LuaProfiler, Simulation


Hello! So I'm working from HK which means using the wife's laptop. What I discovered once getting Texas to compile for windows is that it doesn't run as quickly on her machine. Naturally, thought I, It's a graphics card related problem. Reason being, my Sempron 2800 CPU can't be faster than Core2 Duo, right?

Always remember that laptops are underpowered, flaky, and stupid.

I ran the profiler and it turned out that a lot of time was being spent in lua_pcall and the like, which meant that the lua code was sucking all the time. So it's not a graphics related slowdown, it has to do with the CPU. I downloaded LuaProfiler and figured out how to get it to work.

The trick with LuaProfiler is that a) it only gives you function names, which is a pity e.g., when you have a class heirarchy like classname:update (T) it will lump all the update () functions together and b) it doesn't give you a call graph. The call graph you can work around by searching your code and cross-referencing but separating out the lumped-together function names is a hassle. What I do is for each class's update (T) method, I peel it out into classname_update (T) and have classname:update(T) call self:classname_update (T). This is sort of labor intensive, adds a certain inefficiency on top of what's already there, but it works.

Anyhow what I've learned is that a great deal of time is spent in my lovely "sway" simulation code, for sound effects. Yeargh! This is a bummer, and I think the only real way to get it to work efficiently is to peel the code into C++. There is probably a workable hack but it doesn't feel right.
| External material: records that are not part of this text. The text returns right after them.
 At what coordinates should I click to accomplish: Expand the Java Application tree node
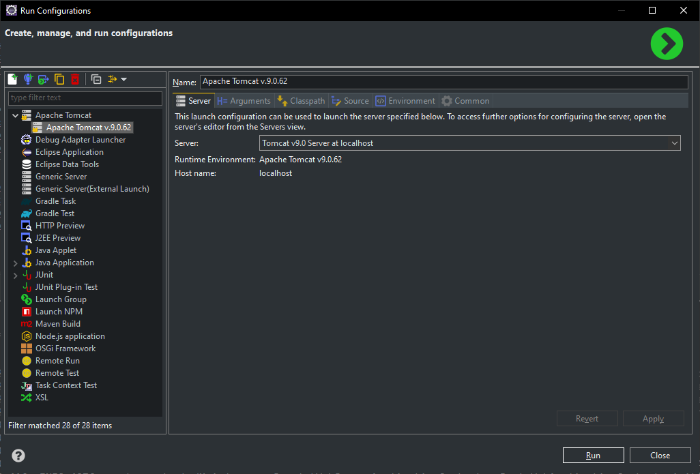click(x=14, y=262)
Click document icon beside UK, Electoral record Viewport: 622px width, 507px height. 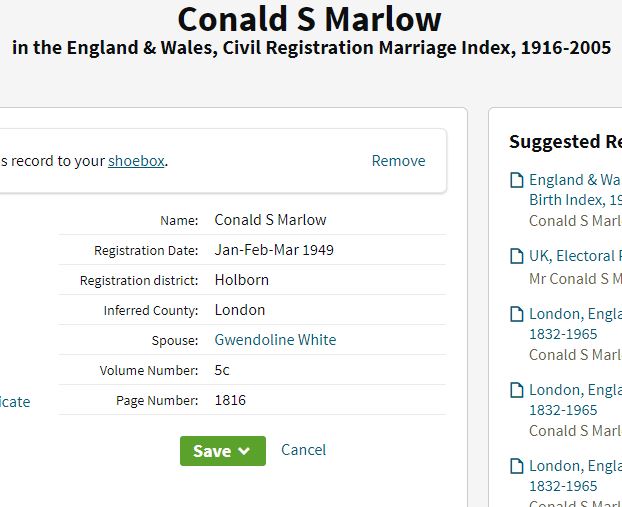point(516,256)
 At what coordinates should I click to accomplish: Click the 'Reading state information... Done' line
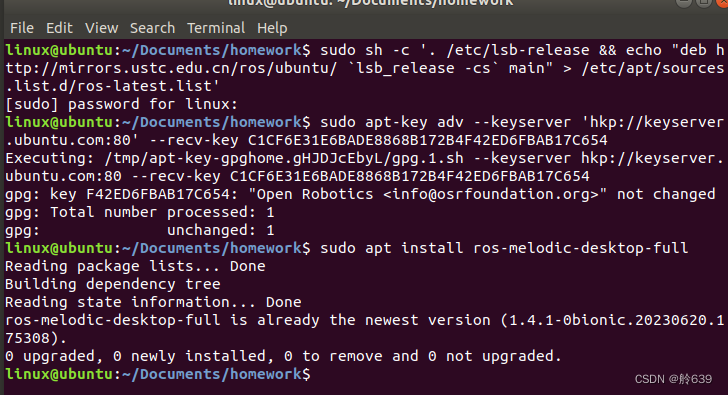pos(153,302)
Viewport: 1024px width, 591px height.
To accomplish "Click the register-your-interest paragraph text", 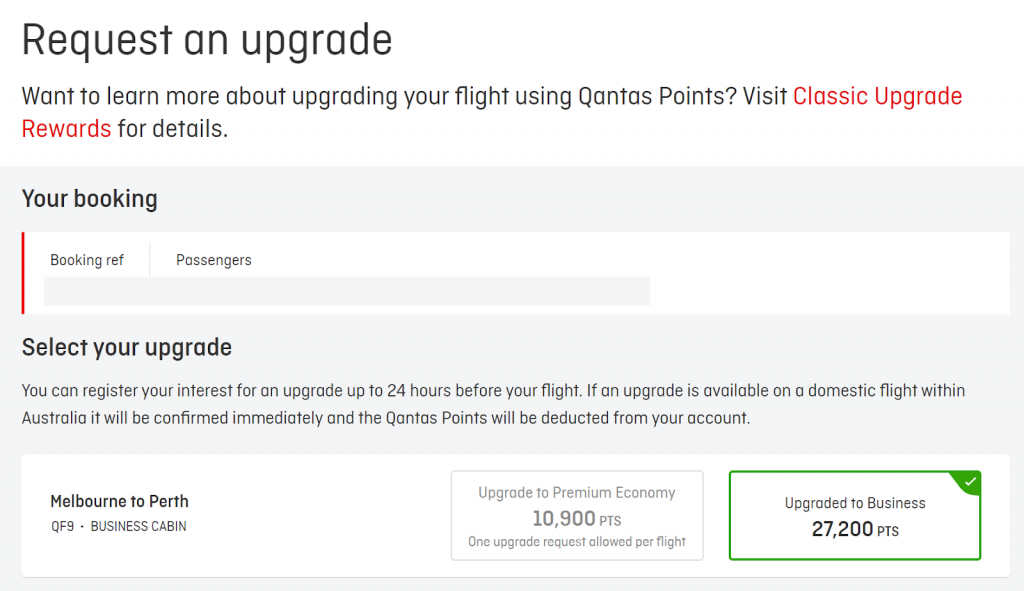I will pos(493,404).
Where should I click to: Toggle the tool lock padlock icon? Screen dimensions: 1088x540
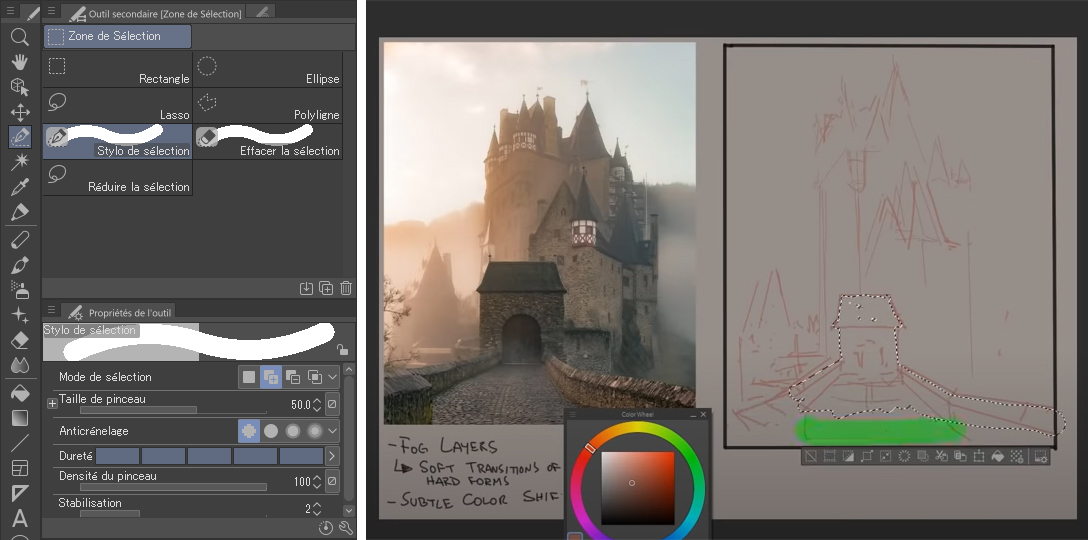[x=342, y=349]
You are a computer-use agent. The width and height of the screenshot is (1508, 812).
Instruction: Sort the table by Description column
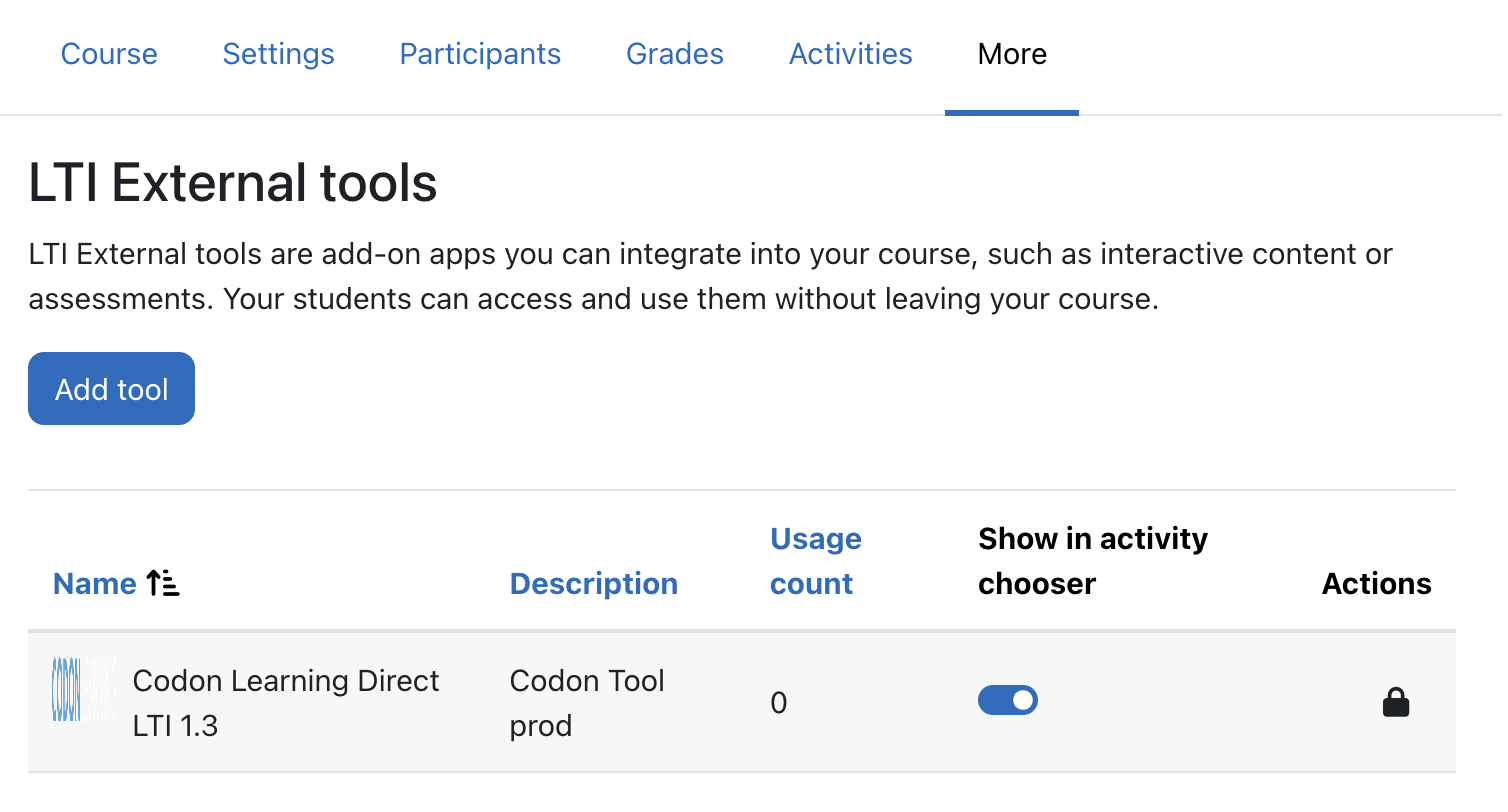click(594, 584)
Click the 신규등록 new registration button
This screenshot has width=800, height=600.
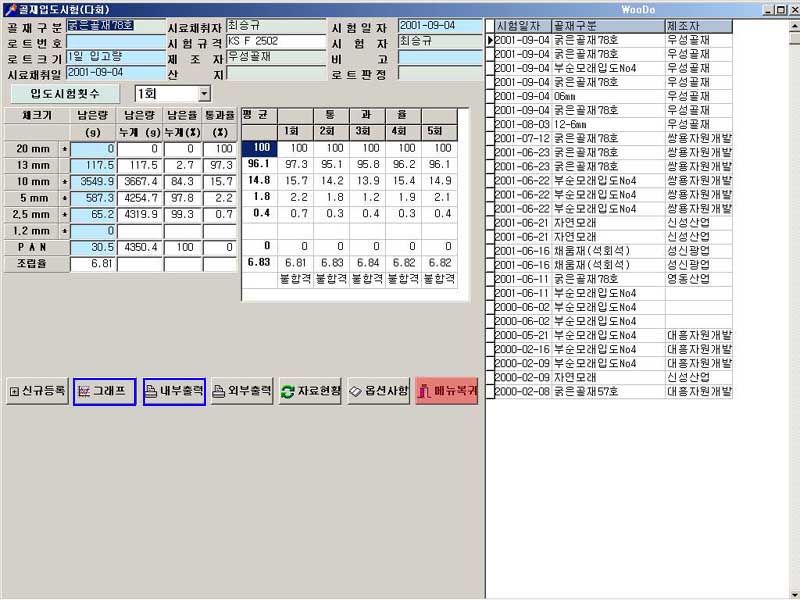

The question then, is what code should I peel into C++? I actually run sway simulations in a couple of places. Once for renderables (visible elements) and once for soundables (audible elements). However, the renderables are all in C++ and have appropriate glue to link them with lua. For soundables, I put them into straight lua and this it turns out is much nicer to work with because it lacks the glue. Only in the case of this sway simulation has it caused a problem, because whereas with the renderable the sway code is all C++ and runs instantly the lua equivalent is sucking up a lot of CPU time.

Option 1 would be to rip out the entirely soundable stuff from lua and make it C++. This is kind of an ugly option because of the amount of code it probably will end up touching. As well, it would be a lot of code to convert from lua to C++. The nice part is that it would solve the efficiency problem quite neatly, and probably give a meaningful efficiency gain for other parts of the code, as well.

Option 2 is to take an create a special "simulation" class hierarchy. So what I would have is an abstract "simulation" class where you'd be able to create different simulations (right now, I'd just have a swaying one) and then glue them into lua, e.g. with an abstract push_lua_state (L) function that creates a lua table on the stack to return. The sway soundable would then create a sway simulation and just read the appropriate parameters to determine if it needs to play a sound.

Option 2 on the surface seems clunky, but I think I will go with it. There are a couple of reasons. First, there are the problems inherent with Option 1 above. But second, Option 2 is actually more forward-looking.

What I'd like to have in the future is actually less C++ code with more general glue. That will probably necessitate some way to take code from lua and put it into C++ when there are real efficiency problems. Pursuing this pathway might help me to see what a good way to do this is, for future projects. There is the added benefit that I might need to move other lua code into C++ later on, and I'd then have a framework in place to do it.